The effect of salivary secretions on the hydrophobicity of Streptococcus sanguis was investigated. Pretreatment of the bacteria with paraffin-stimulated whole saliva resulted in a 79% inhibition of adhesion to hexadecane droplets. Column chromatography on Sepharose 4B and sodium dodecyl sulfate gel electrophoretic analysis indicated that the inhibitory activity of saliva resided in a fraction containing material of approximately 60,000 molecular weight. The active components, which we have termed the hydrophobic components (HC), bind to octyl-Sepharose beads.
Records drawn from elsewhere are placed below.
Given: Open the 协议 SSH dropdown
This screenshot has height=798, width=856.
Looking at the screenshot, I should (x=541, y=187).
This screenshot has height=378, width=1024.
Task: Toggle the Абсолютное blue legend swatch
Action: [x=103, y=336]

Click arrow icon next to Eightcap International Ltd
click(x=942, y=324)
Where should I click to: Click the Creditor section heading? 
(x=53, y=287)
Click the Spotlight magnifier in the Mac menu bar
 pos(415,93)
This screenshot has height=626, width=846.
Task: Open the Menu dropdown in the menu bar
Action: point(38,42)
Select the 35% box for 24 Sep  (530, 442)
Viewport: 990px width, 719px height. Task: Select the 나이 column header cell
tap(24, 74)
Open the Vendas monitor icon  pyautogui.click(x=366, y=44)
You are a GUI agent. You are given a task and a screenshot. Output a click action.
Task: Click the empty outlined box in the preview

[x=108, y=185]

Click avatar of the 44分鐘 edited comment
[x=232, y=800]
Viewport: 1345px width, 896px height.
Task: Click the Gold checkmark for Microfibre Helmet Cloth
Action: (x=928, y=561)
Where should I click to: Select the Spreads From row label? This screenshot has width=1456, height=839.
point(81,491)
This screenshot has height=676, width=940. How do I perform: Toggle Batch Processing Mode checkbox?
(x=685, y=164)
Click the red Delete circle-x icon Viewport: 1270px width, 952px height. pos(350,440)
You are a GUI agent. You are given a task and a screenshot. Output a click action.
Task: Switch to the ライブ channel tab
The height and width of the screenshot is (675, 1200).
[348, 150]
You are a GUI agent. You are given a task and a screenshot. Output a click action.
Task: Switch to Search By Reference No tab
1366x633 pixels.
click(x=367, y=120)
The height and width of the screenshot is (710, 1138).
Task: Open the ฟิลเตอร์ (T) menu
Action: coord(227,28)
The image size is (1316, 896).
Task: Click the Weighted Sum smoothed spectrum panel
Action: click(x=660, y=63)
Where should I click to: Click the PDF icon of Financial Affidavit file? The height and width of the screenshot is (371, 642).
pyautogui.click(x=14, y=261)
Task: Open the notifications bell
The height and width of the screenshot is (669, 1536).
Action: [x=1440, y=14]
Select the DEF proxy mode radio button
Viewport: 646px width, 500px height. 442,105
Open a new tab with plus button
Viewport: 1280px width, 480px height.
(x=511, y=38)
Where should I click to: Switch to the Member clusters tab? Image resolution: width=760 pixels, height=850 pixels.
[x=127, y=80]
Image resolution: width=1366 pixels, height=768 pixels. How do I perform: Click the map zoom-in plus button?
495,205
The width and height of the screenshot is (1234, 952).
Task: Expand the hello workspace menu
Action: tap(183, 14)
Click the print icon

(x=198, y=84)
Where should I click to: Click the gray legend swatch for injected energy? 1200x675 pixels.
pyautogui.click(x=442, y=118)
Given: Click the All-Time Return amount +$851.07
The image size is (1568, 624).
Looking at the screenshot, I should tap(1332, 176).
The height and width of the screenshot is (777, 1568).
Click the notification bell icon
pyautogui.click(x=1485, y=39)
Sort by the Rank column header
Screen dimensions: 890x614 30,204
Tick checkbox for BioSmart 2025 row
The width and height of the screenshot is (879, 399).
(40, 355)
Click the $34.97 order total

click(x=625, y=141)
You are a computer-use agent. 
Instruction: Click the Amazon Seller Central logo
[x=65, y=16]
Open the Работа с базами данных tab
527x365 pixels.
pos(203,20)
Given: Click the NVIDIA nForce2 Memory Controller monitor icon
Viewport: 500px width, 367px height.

Pretreatment of S. sanguis with HC resulted in a dose-dependent inhibition of the streptococcus-hexadecane interaction that reached a maximum of 85%. Furthermore, HC effectively blocked the ability of S. sanguis to adhere to hydroxyapatite beads coated with either whole saliva or HC. Sodium dodecyl sulfate-polyacrylamide gel analysis indicated that HC eluted from octyl-Sepharose consisted primarily of two proteins (60 kDa and 55 kilodaltons) which could be resolved by high-pressure liquid chromatography. Both of these proteins were able to inhibit the binding of S. sanguis to hexadecane in a dose-dependent manner; however, the 60-kilodalton molecule was slightly more effective in this assay. Amino acid analysis of these proteins showed that both proteins contained a high percentage of nonpolar amino acids. These findings suggest that certain components of saliva influence the interaction of S. sanguis with hydrophobic surfaces.